Comorbidity of mental disorders and substance use: a brief guide for the primary care clinician
3.4 Stimulants (including methamphetamine)
Cocaine, dexamphetamine, methamphetamine (including crystal and ice), ecstasy (3,4 – methylenedioxymethamphetamine, MDMA), methylphenidate, ephedrine, pseudoephedrine (Sudafed)
Stimulants are drugs that are purported to enhance sociability, confidence and alertness while reducing inhibition. The sensation of euphoria and wellbeing associated with the use of stimulants makes it highly sought after. However, these effects are usually only short lasting.
The physiological effects of stimulants include increased heart rate, blood pressure and temperature. Amphetamines, in general, reduce coordination, increase risk taking and are associated with an increase in the incident of road accidents.
Effects sought by user: Euphoria, empathy, enhanced sociability, increased energy level and stamina, and appetite suppression.
Associated harms: Tachycardia, hypertension, seizures, arrhythmias, increased risk taking including sexual activity and dangerous driving, paranoia, fear reduction, hallucinations, tremor, mydriasis, dehydration, diaphoresis, hyponatremia, acute renal failure, hypothermia, nausea, muscle cramping, jaw clenching, jitteriness, racing thoughts followed by periods of depression and low energy, anxiety, depression, paranoia and risk of suicide.
Injecting drug use is also associated with those risks described above for opioids. Problems associated with injecting drug use include: scarred or collapsed veins, abscesses, bacterial infections, blood borne viruses (e.g. hepatitis B and C, Human Immunodeficiency Virus [HIV]), thrombophlebitis, intravascular sepsis, endocarditis, accidental arterial injection and peripheral ischaemia.

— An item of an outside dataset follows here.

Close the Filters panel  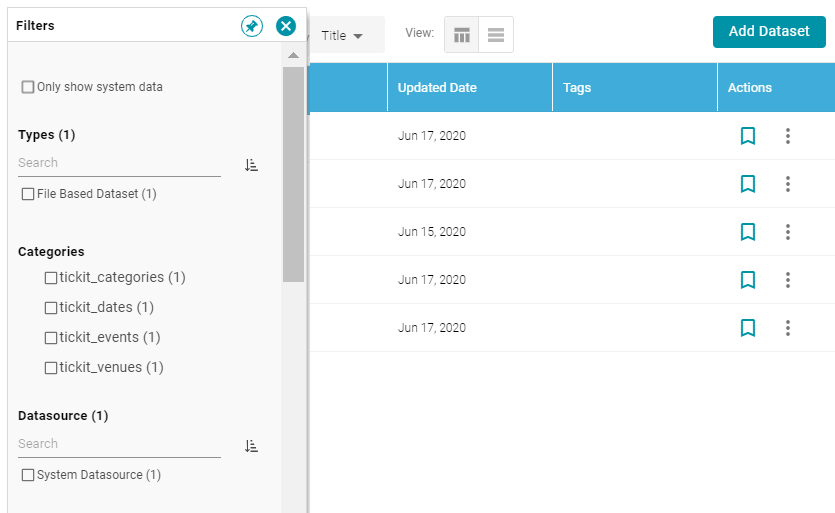(x=286, y=26)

Longer term structural brain changes result in memory problems, reduced problem solving ability, impaired concentration and personality change have been reported with heavy use.
Overdose: Low to medium risk of overdose for oral use. However, there is a high risk of overdose associated with smoking or injecting use.
Withdrawal: Depression, dysphoria, fatigue, exhaustion and somnolence and loss of appetite lasting up to two weeks.
Following prolonged use, insomnia, persistent craving, intense dreaming and irritability may ensue and last several weeks or months.
Psychological presentations commonly associated with use (likely to resolve on cessation of substance use): Psychosis(30-38), depression(39-54) and anxiety(11, 29, 43, 46, 50, 53-56).